I always encounter a "random" stop-and-solve-me-a-visual-puzzle when visiting an Australian forum related to SOHO networking equipment. According to the description on the challenge page, "completing the CAPTCHA proves you are a human and gives you temporary access to the web property". Thank you, Cf, I guess?
(To be fair, consecutive requests don't get this treatment, just the one in which I jump there from eg. a search result.)
More importantly: no server is obligated to vend data until it falls over and dies, depriving all users access to that data if it isn't mirrored.
I think Cloudflare has honestly done an admirable job of coming up with a novel solution to the problem of loadbalancing and traffic-shedding in a world with a small-but-persistent percentage of hostile actors.
What's the alternative? Abusive traffic is the norm rather then an exception. This gets into the same argument when people say they don't need a CDN; it's a relic from when bad actors were rare.

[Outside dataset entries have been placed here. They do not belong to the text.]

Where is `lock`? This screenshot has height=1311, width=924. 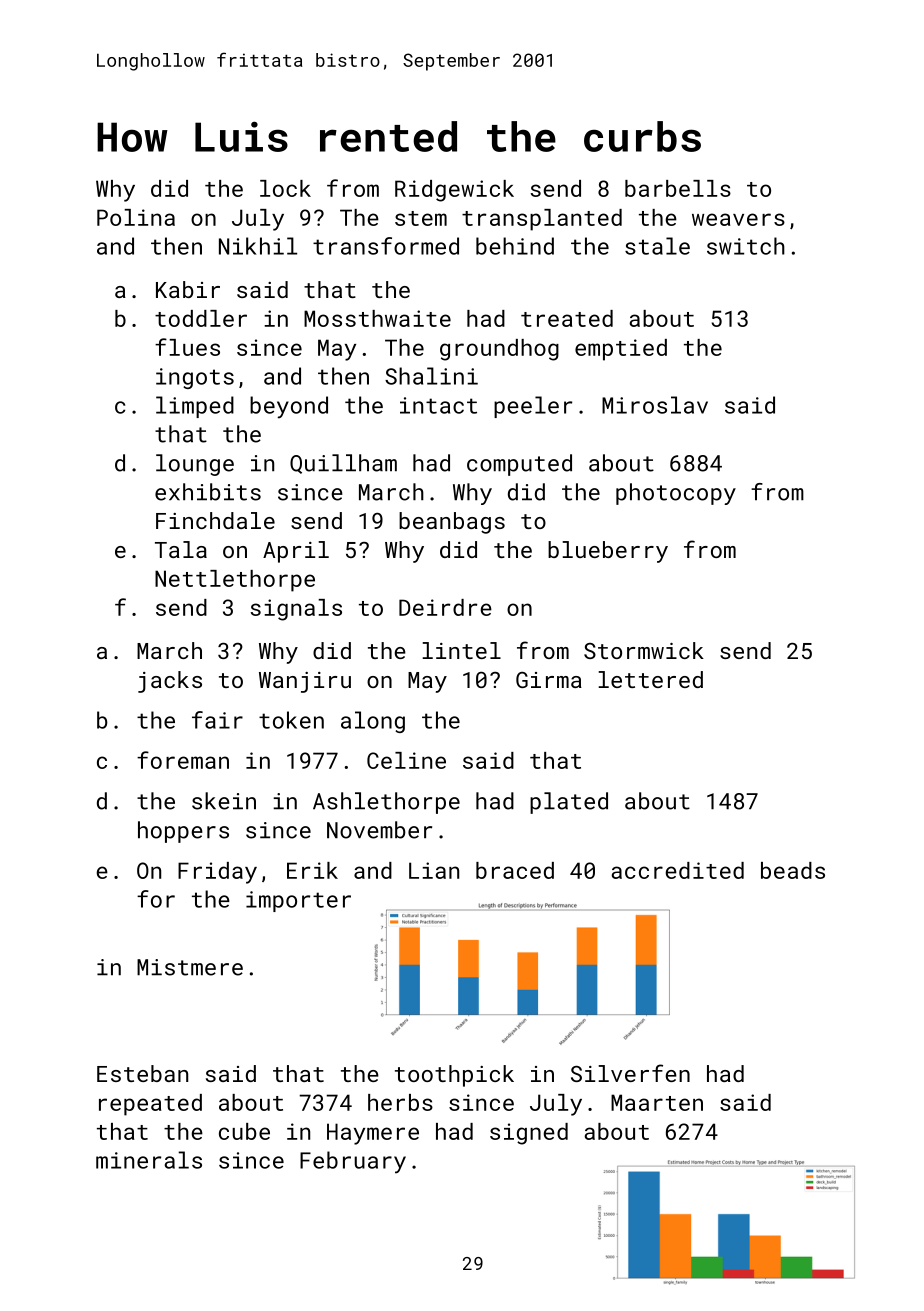
lock is located at coordinates (285, 188).
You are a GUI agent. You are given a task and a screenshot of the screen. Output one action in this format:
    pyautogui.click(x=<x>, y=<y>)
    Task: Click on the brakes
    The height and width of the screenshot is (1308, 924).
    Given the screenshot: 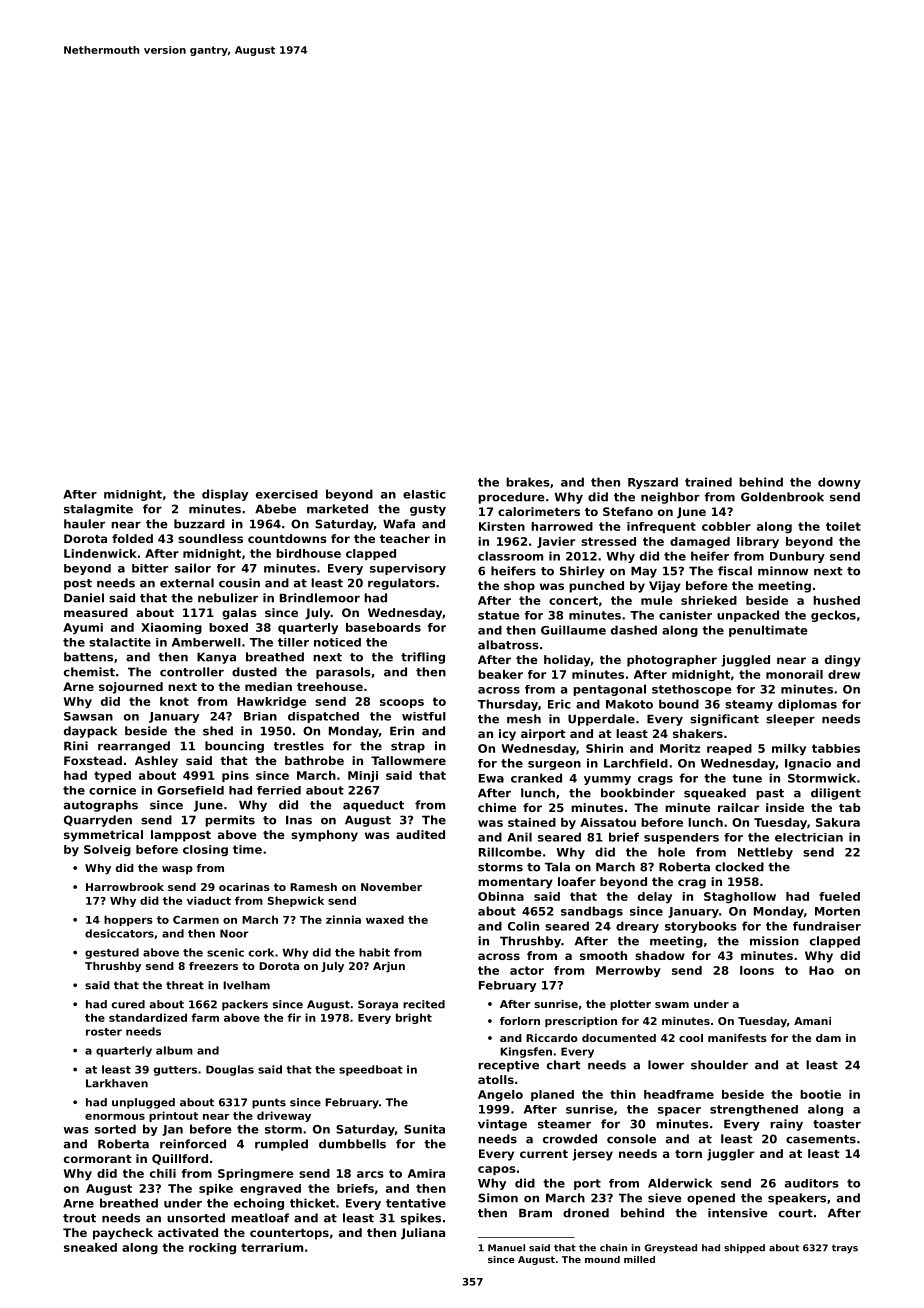 What is the action you would take?
    pyautogui.click(x=528, y=482)
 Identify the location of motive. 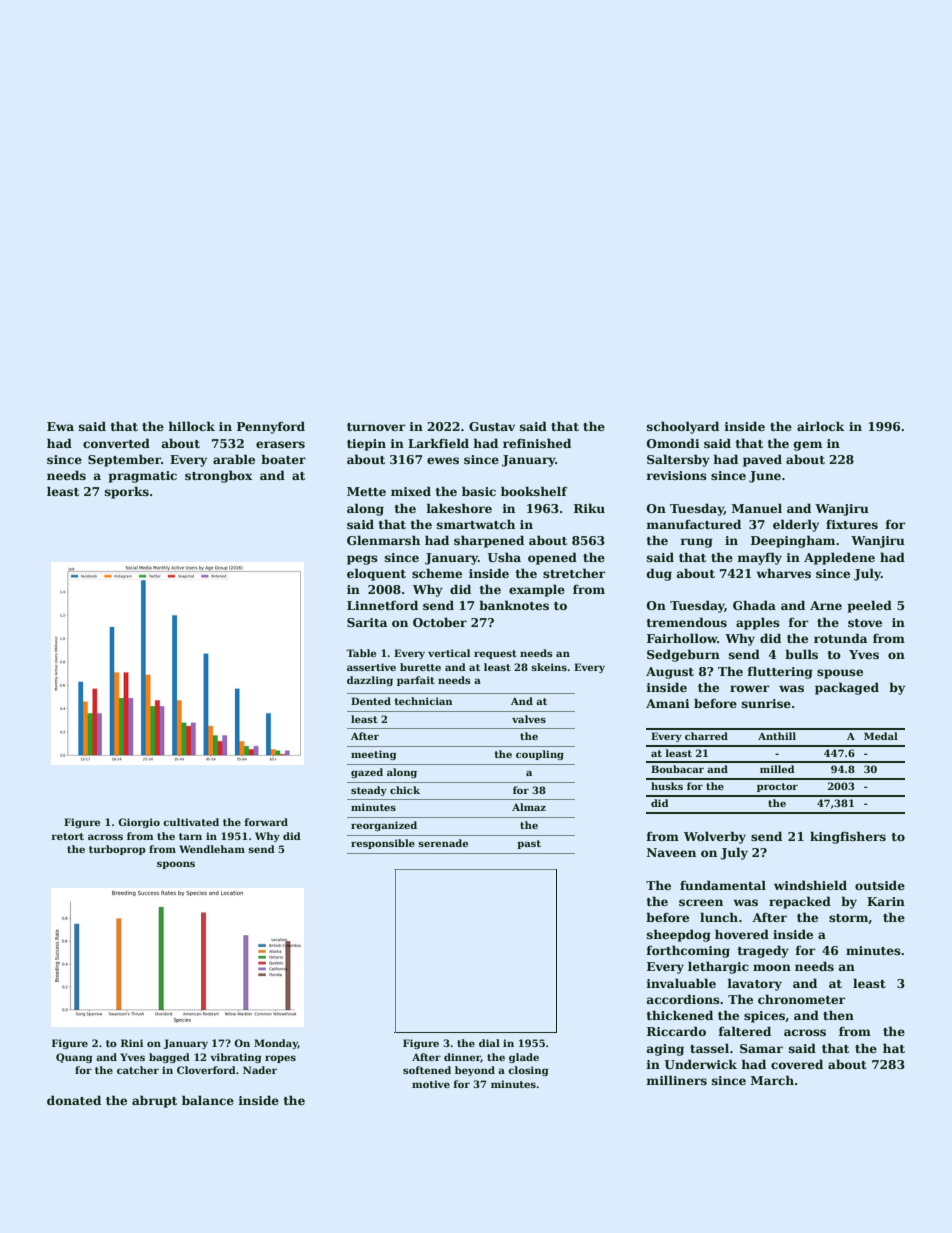
(431, 1084).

If all I'm doing is requesting an HTML page, why do they have to send me a CAPTCHA? I understand that my request is coming from an IP belonging to a VPN and maybe someone used the same IP nefariously, but I doubt they requested the same page I have.
You can knock over a server with malicious requests of static content. In fact, what you are describing (requesting different pages) is the first step to trying to defeat a firewall rule that would protect against that attack.
This is the era after the invention of Low Orbit Ion Cannon. Attacks that would previously have been technically sophisticated can now be done with a few GitHub downloads and either many volunteers or many compromised machines.
Interesting. The only other thing that immediately comes to mind is that the web site owner may have blocked the entire country (https://support.cloudflare.com/hc/en-us/articles/200170136-U...). This would be easiest to verify by seeing if other people with similar phone configuration standing next to you get the same experience.
Some of the container/orchestration world has tried to supplant the need for it as a reverse proxy, but you get so many goodies out of the box just by sticking this in front of your app, and for very little overhead.
I remember the pre-Nginx days and all of the struggles people routinely ran into with options like Apache or other reverse proxy tools.